* [Exercise goal]: Continue the news article about Shruti Shibulal and her hospitality startup, starting after its last sentence.

* [Selected text]:
==============================
Kochi-based entrepreneur learns art of hospitality with her startup venture

Shruti Shibulal, CEO and director of Tamara Leisure Experiences talks about her journey into India’s dynamic hospitality Industry.

Published: 01st February 2020 02:58 AM  |   Last Updated: 01st February 2020 02:58 AM   |  A+A-

Shruti Shibulal

Shruti Shibulal

Express News Service

KOCHI: Shruti Shibulal is a master of many trades. She studies science, started her career as a chemist, but later realised that she would enjoy a job that involved more connection with people. She moved on to work with Merrill Lynch in New York in finance, before moving on to the hospitality industry; but managed to love and learn from every environment she has been a part of.
==============================
* [Data under study]:
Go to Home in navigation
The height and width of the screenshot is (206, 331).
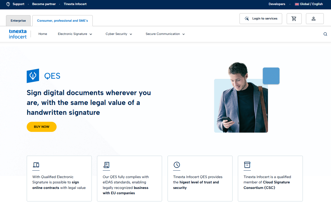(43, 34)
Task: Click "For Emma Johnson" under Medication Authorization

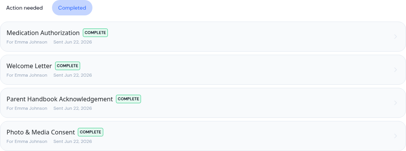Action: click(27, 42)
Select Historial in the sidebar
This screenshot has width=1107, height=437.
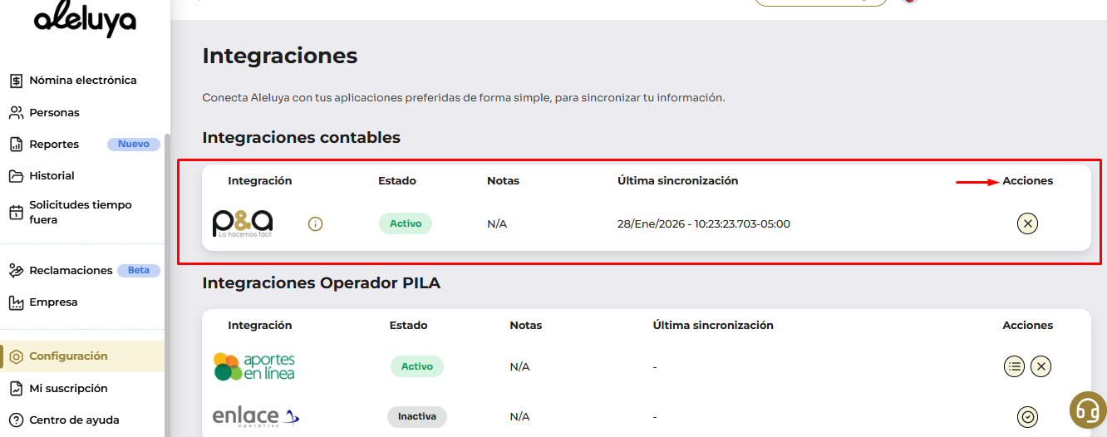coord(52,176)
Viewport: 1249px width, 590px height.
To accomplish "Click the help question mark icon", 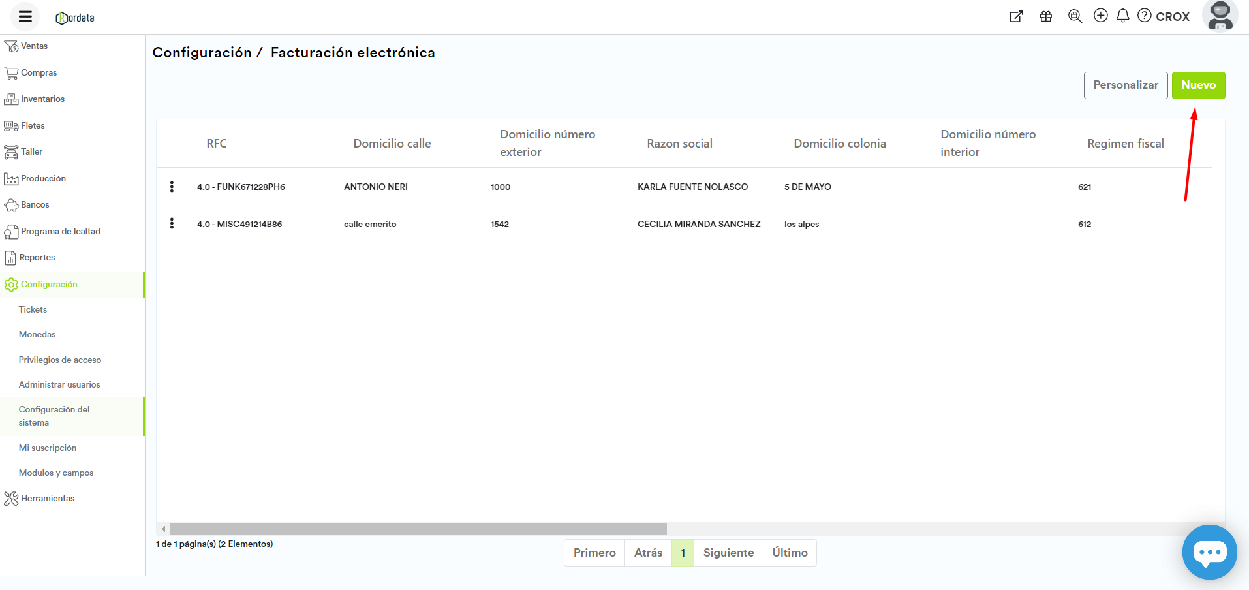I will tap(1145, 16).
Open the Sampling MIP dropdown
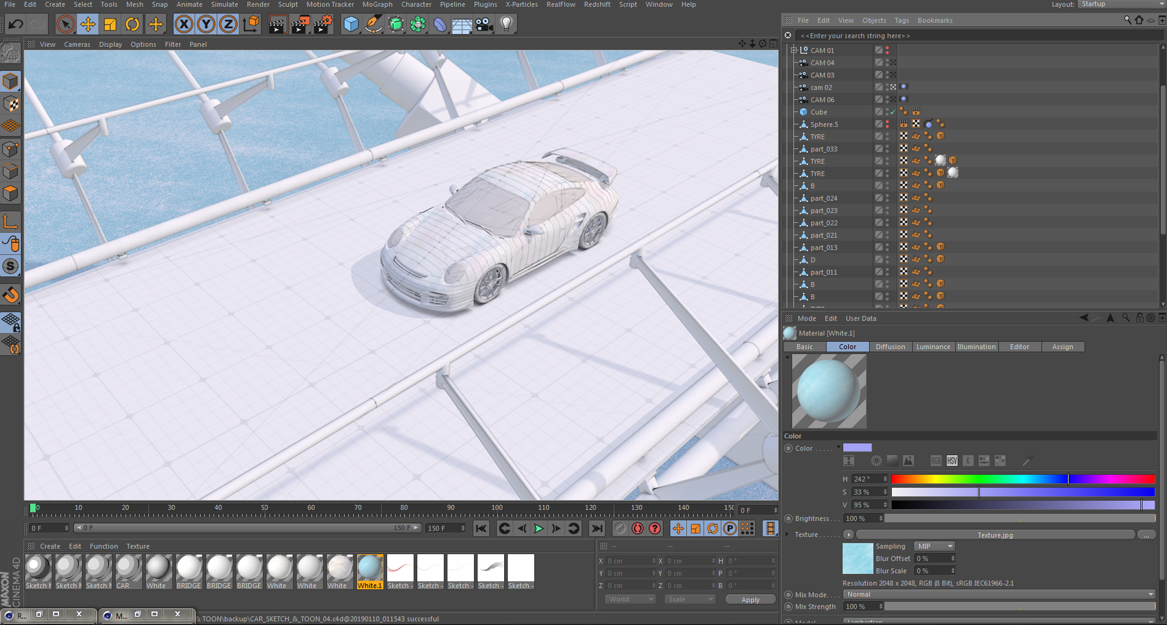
==============================
* [Result of the exercise]:
Tamara Leisure Experiences, her hospitality venture that launched its flagship property in Coorg in 2012—the same year she graduated from Columbia Business School school—now has around seven functional properties worldwide, with four more in the pipeline—The Tamara Kodai, Lilac Hotel Jayanagar 3rd Block, Lilac Hotel Jayanagar 5th Block, and O by Tamara are based in India, while Holiday Inn Express in Guetersloh, Prizeotel in Hannover and Courtyard by Marriott in Wolfsburg operate in Germany.

Shruti (35) who shuttled between USA and India most of her life, moved to her home turf in 2015, taking over as CEO in May of 2018. Daughter of Infosys Co-founder SD Shibulal, the entrepreneurship is very much in Shruti’s blood. But being one of the youngest CEO’s in India’s ever-changing hospitality industry is not an easy job. Starting with just 30 rooms in 2012, she aims to expand to 1000 rooms by 2025.

Before joining Tamara, I worked with Avant Grade Hospitality, which was my first proper experience with the industry. There, I learnt about every single aspect of the business—finance and design to operations and this came handy when I had to run things on my own,” she says.Tamara has also announced the launch of its flagship property in Thiruvananthapuram under category O by Tamara.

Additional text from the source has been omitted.